Exercise requirements:
Reproduce every record below exactly as it appears.

[Pixel coordinate grounding data]

┄┄┄┄┄┄┄┄┄┄┄┄┄┄┄┄┄┄┄┄

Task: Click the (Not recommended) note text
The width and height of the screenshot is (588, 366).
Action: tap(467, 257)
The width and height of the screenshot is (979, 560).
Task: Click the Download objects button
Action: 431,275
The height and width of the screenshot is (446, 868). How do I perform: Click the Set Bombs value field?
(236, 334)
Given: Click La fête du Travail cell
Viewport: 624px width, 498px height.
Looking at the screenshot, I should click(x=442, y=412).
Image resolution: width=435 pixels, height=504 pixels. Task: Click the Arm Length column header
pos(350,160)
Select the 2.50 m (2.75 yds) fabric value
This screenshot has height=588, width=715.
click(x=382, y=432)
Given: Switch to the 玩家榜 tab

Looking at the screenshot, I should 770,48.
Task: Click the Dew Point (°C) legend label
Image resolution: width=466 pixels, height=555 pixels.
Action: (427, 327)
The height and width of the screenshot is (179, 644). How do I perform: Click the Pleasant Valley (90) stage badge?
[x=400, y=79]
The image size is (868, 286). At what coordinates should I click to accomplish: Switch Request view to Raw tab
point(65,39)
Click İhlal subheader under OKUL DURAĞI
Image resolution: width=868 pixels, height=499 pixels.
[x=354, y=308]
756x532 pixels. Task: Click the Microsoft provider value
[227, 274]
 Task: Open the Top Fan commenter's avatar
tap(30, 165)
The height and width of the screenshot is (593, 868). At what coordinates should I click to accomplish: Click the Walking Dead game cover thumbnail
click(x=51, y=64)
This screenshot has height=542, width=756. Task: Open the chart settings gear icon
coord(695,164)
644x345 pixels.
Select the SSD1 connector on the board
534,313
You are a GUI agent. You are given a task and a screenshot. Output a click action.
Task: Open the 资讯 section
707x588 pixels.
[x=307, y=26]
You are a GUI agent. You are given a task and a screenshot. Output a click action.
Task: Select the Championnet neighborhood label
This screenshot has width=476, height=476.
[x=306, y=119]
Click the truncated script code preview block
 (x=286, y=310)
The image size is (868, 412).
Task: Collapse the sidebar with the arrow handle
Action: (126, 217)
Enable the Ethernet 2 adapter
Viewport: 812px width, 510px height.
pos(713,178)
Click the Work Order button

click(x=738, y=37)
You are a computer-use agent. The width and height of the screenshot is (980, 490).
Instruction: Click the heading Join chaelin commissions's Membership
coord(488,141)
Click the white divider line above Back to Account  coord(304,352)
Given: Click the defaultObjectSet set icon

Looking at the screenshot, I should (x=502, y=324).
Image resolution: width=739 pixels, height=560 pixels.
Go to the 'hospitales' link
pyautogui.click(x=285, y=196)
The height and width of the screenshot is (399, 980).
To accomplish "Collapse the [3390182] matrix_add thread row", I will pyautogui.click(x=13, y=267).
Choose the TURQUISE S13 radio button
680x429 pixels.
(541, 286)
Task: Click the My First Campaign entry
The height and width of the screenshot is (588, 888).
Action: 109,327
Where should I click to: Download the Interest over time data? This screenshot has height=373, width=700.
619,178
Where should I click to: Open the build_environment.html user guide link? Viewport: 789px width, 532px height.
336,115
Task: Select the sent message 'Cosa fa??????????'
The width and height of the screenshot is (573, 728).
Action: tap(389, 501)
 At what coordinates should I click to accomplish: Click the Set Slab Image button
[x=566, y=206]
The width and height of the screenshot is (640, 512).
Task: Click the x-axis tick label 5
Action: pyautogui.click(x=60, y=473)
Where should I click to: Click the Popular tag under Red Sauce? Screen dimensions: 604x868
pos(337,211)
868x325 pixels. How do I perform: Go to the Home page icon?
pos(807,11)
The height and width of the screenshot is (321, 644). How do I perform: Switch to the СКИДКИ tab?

┄┄┄┄┄┄┄┄┄┄┄┄┄┄┄┄┄┄┄┄

Reply:
Task: Click the (Not recommended) note text
The width and height of the screenshot is (588, 366).
Action: tap(467, 257)
The width and height of the screenshot is (979, 560).
Task: Click the Download objects button
Action: 431,275
The height and width of the screenshot is (446, 868). How do I perform: Click the Set Bombs value field?
(236, 334)
Given: Click La fête du Travail cell
Viewport: 624px width, 498px height.
Looking at the screenshot, I should click(x=442, y=412).
Image resolution: width=435 pixels, height=504 pixels. Task: Click the Arm Length column header
pos(350,160)
Select the 2.50 m (2.75 yds) fabric value
This screenshot has height=588, width=715.
click(x=382, y=432)
Given: Switch to the 玩家榜 tab

Looking at the screenshot, I should 770,48.
Task: Click the Dew Point (°C) legend label
Image resolution: width=466 pixels, height=555 pixels.
Action: (427, 327)
The height and width of the screenshot is (179, 644). How do I perform: Click the Pleasant Valley (90) stage badge?
[x=400, y=79]
The image size is (868, 286). At what coordinates should I click to accomplish: Switch Request view to Raw tab
point(65,39)
Click İhlal subheader under OKUL DURAĞI
Image resolution: width=868 pixels, height=499 pixels.
[x=354, y=308]
756x532 pixels. Task: Click the Microsoft provider value
[227, 274]
 Task: Open the Top Fan commenter's avatar
tap(30, 165)
The height and width of the screenshot is (593, 868). At what coordinates should I click to accomplish: Click the Walking Dead game cover thumbnail
click(x=51, y=64)
This screenshot has height=542, width=756. Task: Open the chart settings gear icon
coord(695,164)
644x345 pixels.
Select the SSD1 connector on the board
534,313
You are a GUI agent. You are given a task and a screenshot. Output a click action.
Task: Open the 资讯 section
707x588 pixels.
[x=307, y=26]
You are a GUI agent. You are given a task and a screenshot. Output a click action.
Task: Select the Championnet neighborhood label
This screenshot has width=476, height=476.
[x=306, y=119]
Click the truncated script code preview block
 (x=286, y=310)
The image size is (868, 412).
Task: Collapse the sidebar with the arrow handle
Action: (126, 217)
Enable the Ethernet 2 adapter
Viewport: 812px width, 510px height.
pos(713,178)
Click the Work Order button

click(x=738, y=37)
You are a computer-use agent. The width and height of the screenshot is (980, 490).
Instruction: Click the heading Join chaelin commissions's Membership
coord(488,141)
Click the white divider line above Back to Account  coord(304,352)
Given: Click the defaultObjectSet set icon

Looking at the screenshot, I should (x=502, y=324).
Image resolution: width=739 pixels, height=560 pixels.
Go to the 'hospitales' link
pyautogui.click(x=285, y=196)
The height and width of the screenshot is (399, 980).
To accomplish "Collapse the [3390182] matrix_add thread row", I will pyautogui.click(x=13, y=267).
Choose the TURQUISE S13 radio button
680x429 pixels.
(541, 286)
Task: Click the My First Campaign entry
The height and width of the screenshot is (588, 888).
Action: 109,327
Where should I click to: Download the Interest over time data? This screenshot has height=373, width=700.
619,178
Where should I click to: Open the build_environment.html user guide link? Viewport: 789px width, 532px height.
336,115
Task: Select the sent message 'Cosa fa??????????'
The width and height of the screenshot is (573, 728).
Action: tap(389, 501)
 At what coordinates should I click to accomplish: Click the Set Slab Image button
[x=566, y=206]
The width and height of the screenshot is (640, 512).
Task: Click the x-axis tick label 5
Action: pyautogui.click(x=60, y=473)
Where should I click to: Click the Popular tag under Red Sauce? Screen dimensions: 604x868
pos(337,211)
868x325 pixels. How do I perform: Go to the Home page icon?
pos(807,11)
The height and width of the screenshot is (321, 644). How do I perform: Switch to the СКИДКИ tab?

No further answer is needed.